→ **Written exercise**
Duplicate the records below word for word, starting at the line that contains "Given: Collapse the" and running through the end of the records, with both ends included. Leave the pictures out of your copy.

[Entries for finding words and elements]

━━━━━━━━━━━━━━━━

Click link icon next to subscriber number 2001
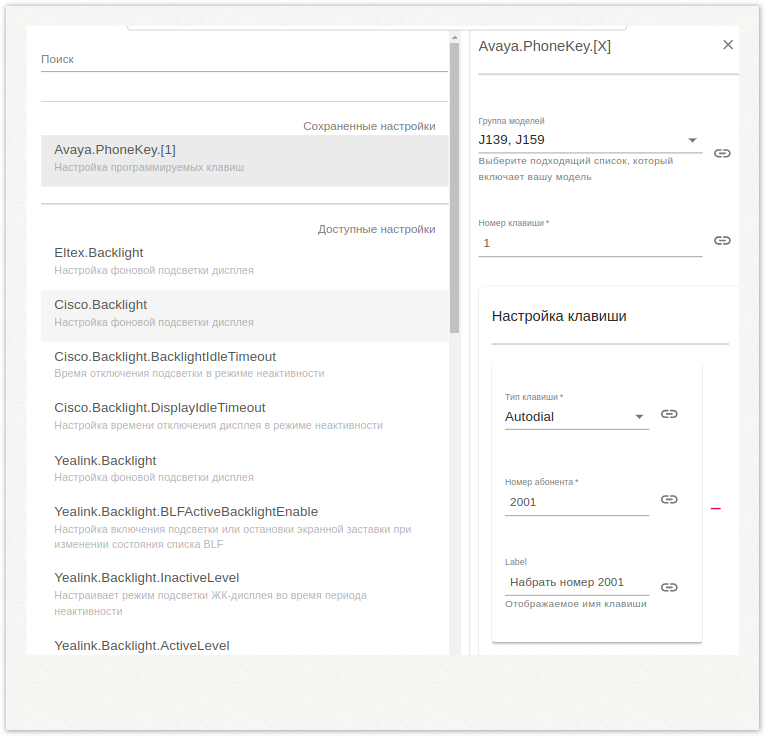765x736 pixels. tap(669, 500)
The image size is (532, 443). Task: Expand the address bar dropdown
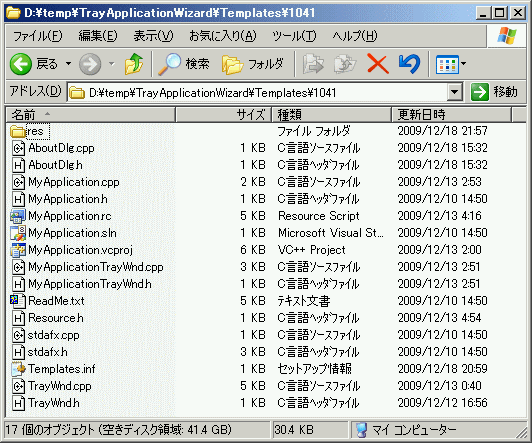click(x=454, y=92)

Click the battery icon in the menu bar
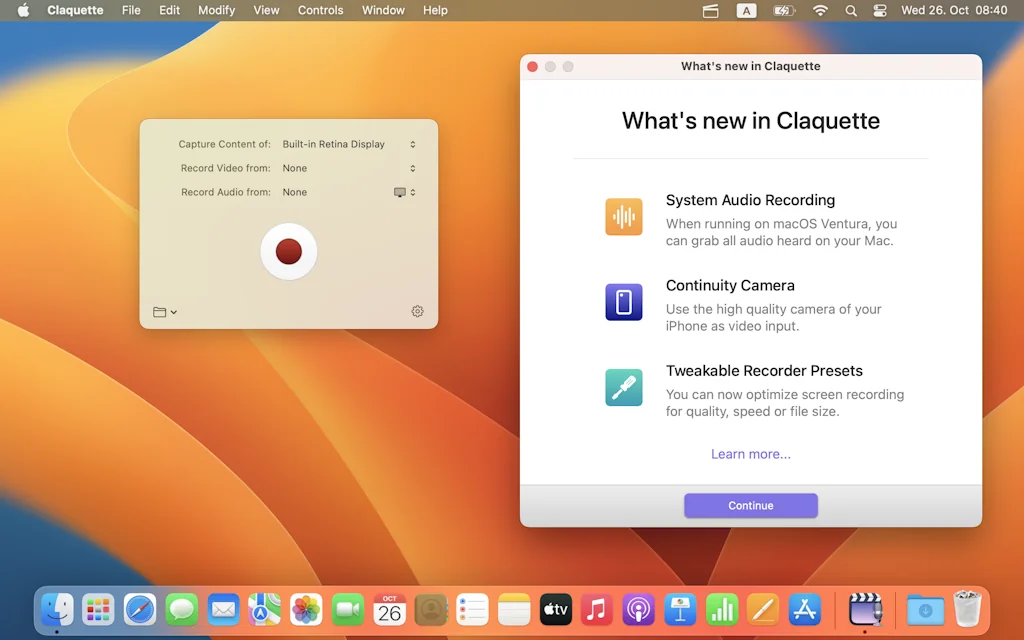(783, 11)
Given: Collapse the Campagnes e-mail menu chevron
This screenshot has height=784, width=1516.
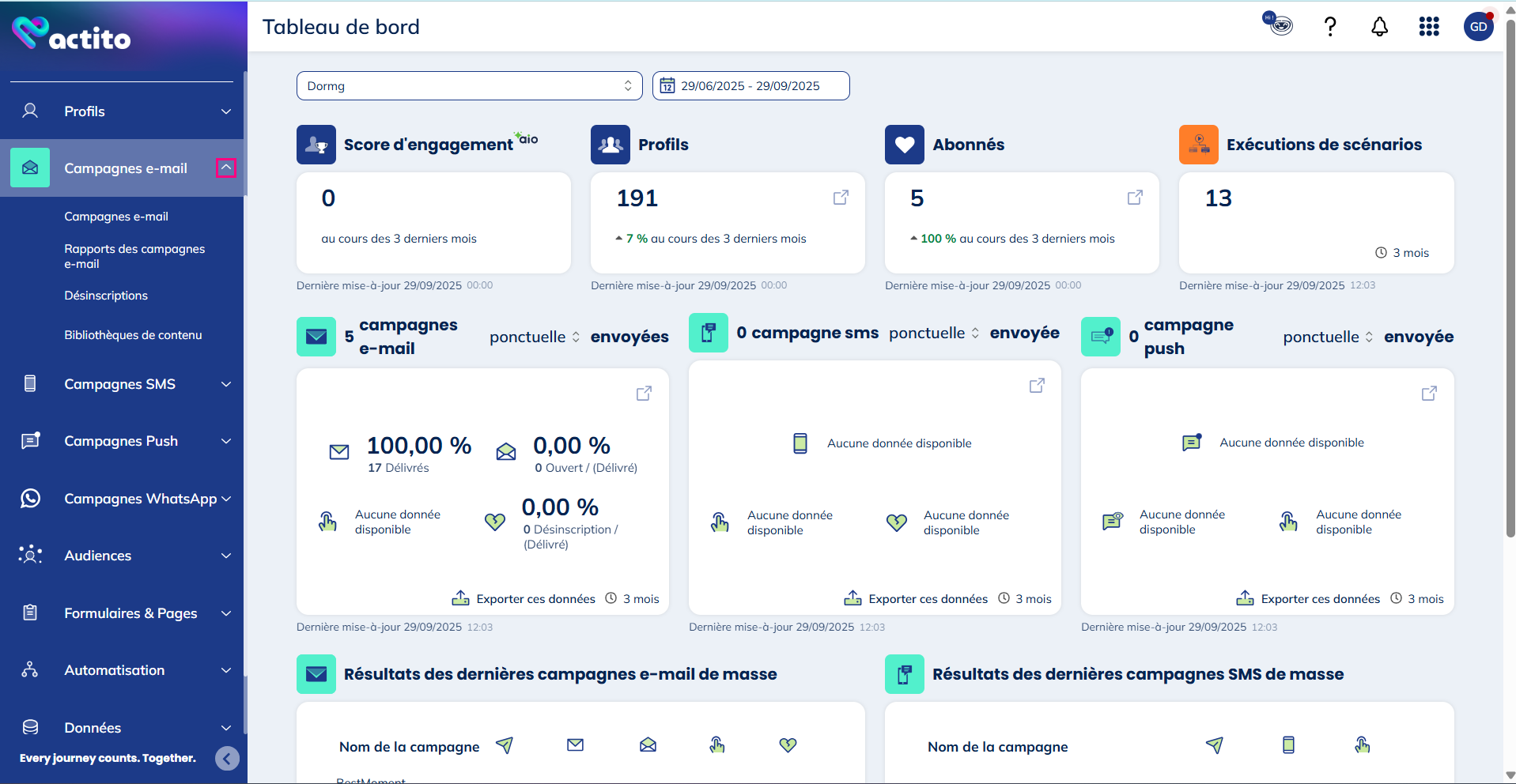Looking at the screenshot, I should click(x=226, y=168).
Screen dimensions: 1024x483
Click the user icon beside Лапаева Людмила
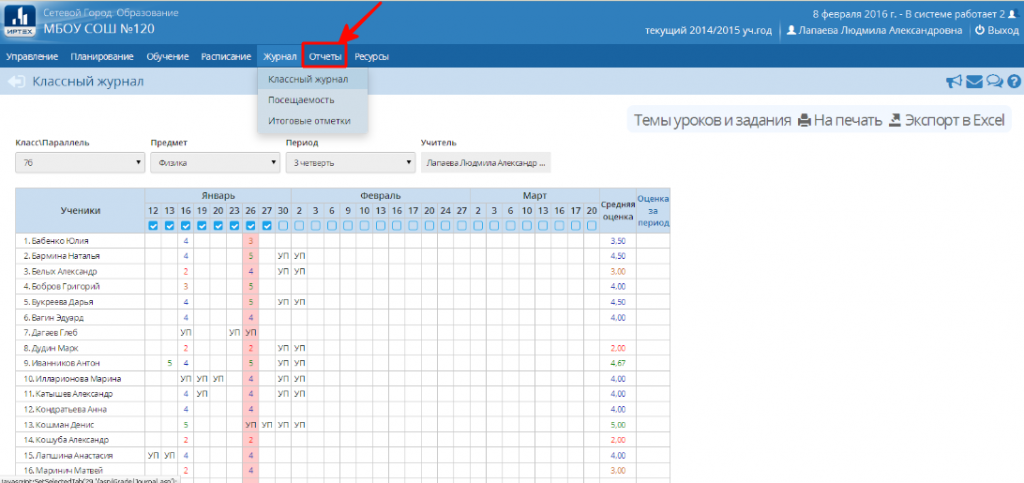[792, 31]
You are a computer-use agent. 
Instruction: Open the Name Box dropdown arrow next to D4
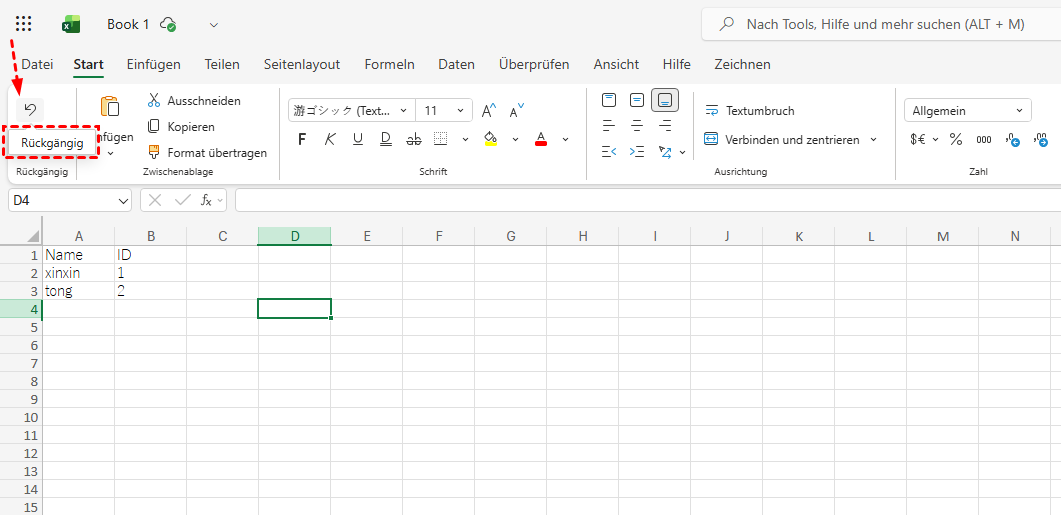(x=123, y=201)
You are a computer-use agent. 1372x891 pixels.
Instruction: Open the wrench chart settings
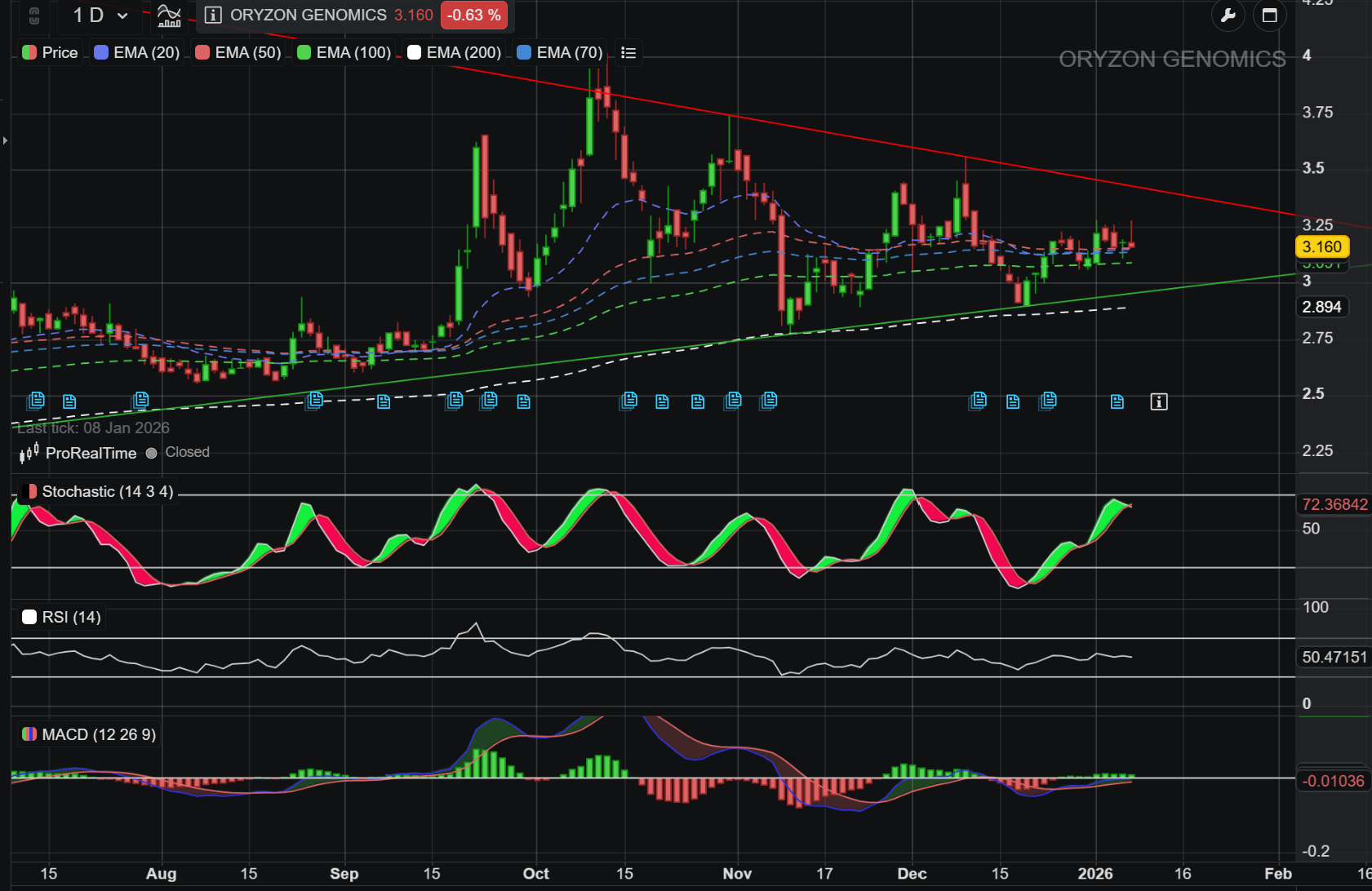(1228, 16)
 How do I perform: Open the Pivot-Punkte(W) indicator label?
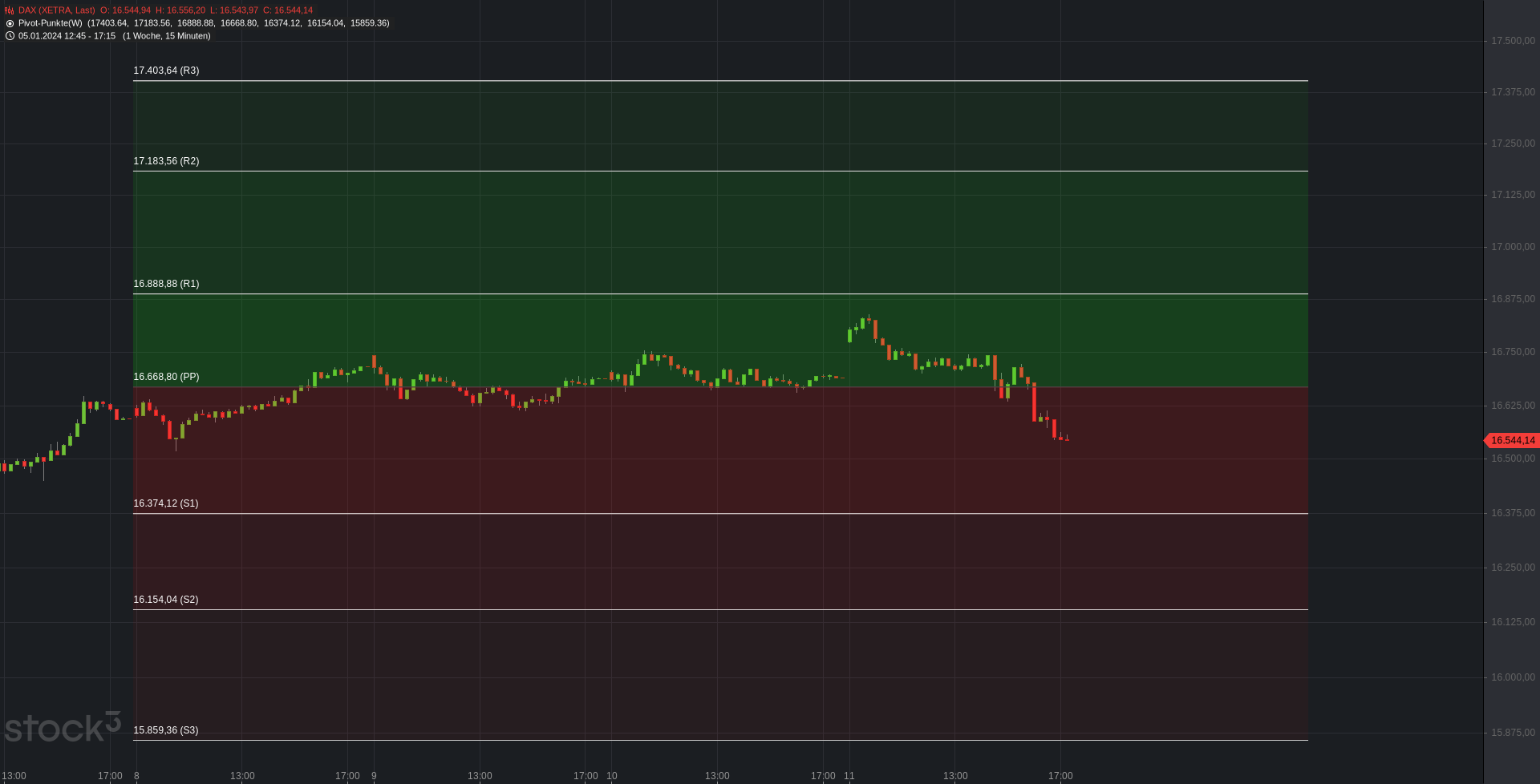[50, 23]
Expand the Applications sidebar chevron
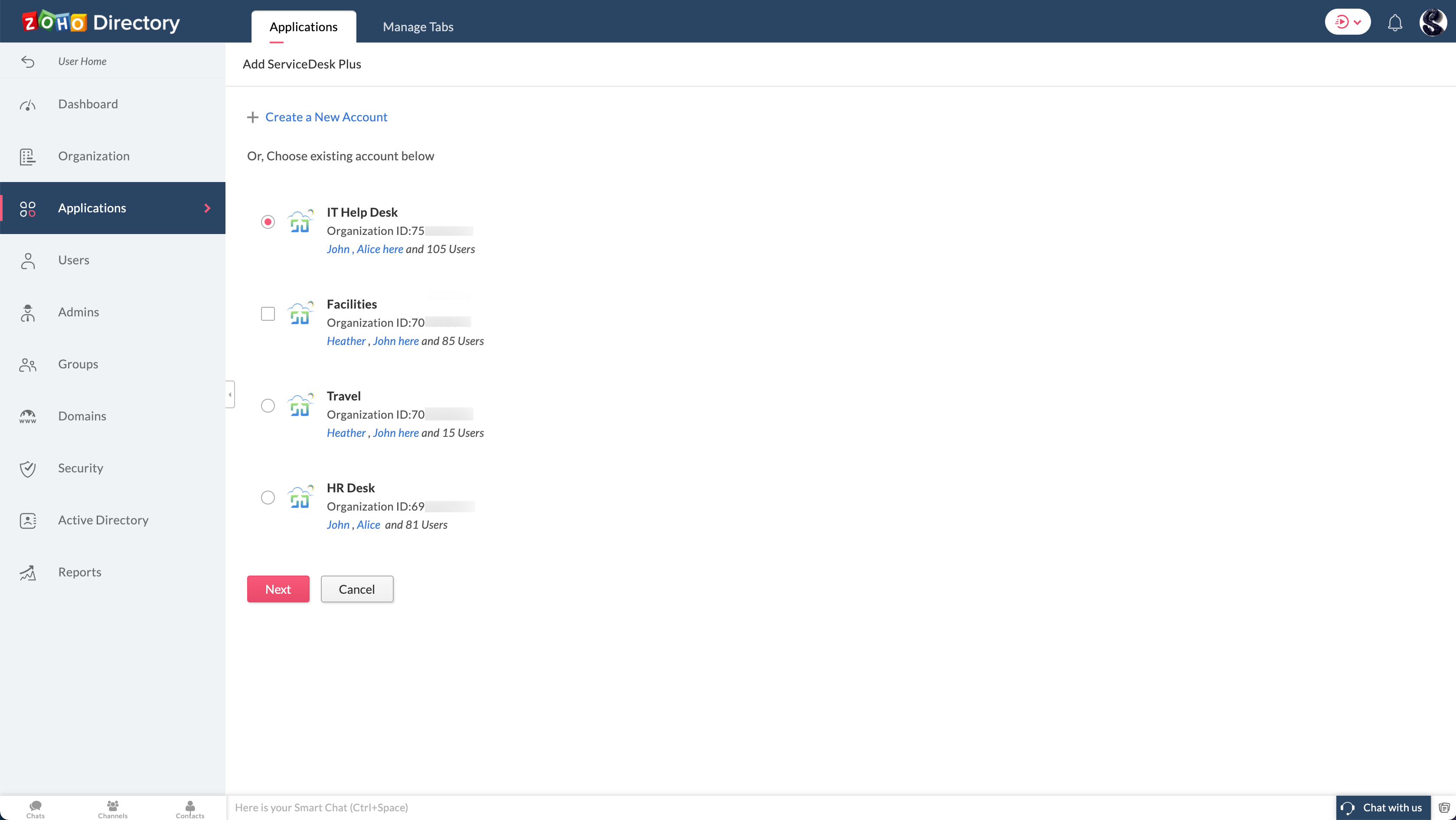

━━━━━━━━━━━━━━━━

→ **Exercise answer**
Given: Collapse the Campagnes e-mail menu chevron
This screenshot has height=784, width=1516.
Looking at the screenshot, I should click(x=226, y=168).
Screen dimensions: 1024x483
Click the user icon beside Лапаева Людмила
[792, 31]
You are a computer-use agent. 
Instruction: Open the Name Box dropdown arrow next to D4
(x=123, y=201)
You are a computer-use agent. 1372x891 pixels.
Instruction: Open the wrench chart settings
(1228, 16)
 How do I perform: Open the Pivot-Punkte(W) indicator label?
[50, 23]
Expand the Applications sidebar chevron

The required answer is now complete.